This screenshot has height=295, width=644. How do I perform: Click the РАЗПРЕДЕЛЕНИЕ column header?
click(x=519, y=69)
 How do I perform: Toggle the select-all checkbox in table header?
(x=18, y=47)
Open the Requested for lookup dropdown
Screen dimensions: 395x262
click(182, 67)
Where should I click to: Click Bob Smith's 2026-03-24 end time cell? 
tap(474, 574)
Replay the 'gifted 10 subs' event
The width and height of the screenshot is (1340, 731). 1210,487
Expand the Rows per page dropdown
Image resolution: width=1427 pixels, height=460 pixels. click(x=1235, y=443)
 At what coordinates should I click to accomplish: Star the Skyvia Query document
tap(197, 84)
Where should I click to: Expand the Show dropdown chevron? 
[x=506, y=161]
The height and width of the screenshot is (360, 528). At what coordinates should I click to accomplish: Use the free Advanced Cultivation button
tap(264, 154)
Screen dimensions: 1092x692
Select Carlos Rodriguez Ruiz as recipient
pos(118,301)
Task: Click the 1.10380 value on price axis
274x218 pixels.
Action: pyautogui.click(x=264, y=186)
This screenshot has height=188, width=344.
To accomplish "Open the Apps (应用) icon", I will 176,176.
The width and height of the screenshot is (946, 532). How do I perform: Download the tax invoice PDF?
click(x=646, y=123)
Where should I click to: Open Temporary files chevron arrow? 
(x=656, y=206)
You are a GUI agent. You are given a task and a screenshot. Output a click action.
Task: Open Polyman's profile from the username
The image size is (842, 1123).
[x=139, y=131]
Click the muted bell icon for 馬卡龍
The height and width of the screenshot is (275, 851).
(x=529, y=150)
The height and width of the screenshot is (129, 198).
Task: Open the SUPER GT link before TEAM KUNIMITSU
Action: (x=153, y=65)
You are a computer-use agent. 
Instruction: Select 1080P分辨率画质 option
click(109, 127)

## Prompt
The lines to return are those in the records above that hold the word "agent".

## Exercise output
You are a GUI agent. You are given a task and a screenshot. Output a click action.
You are a computer-use agent. 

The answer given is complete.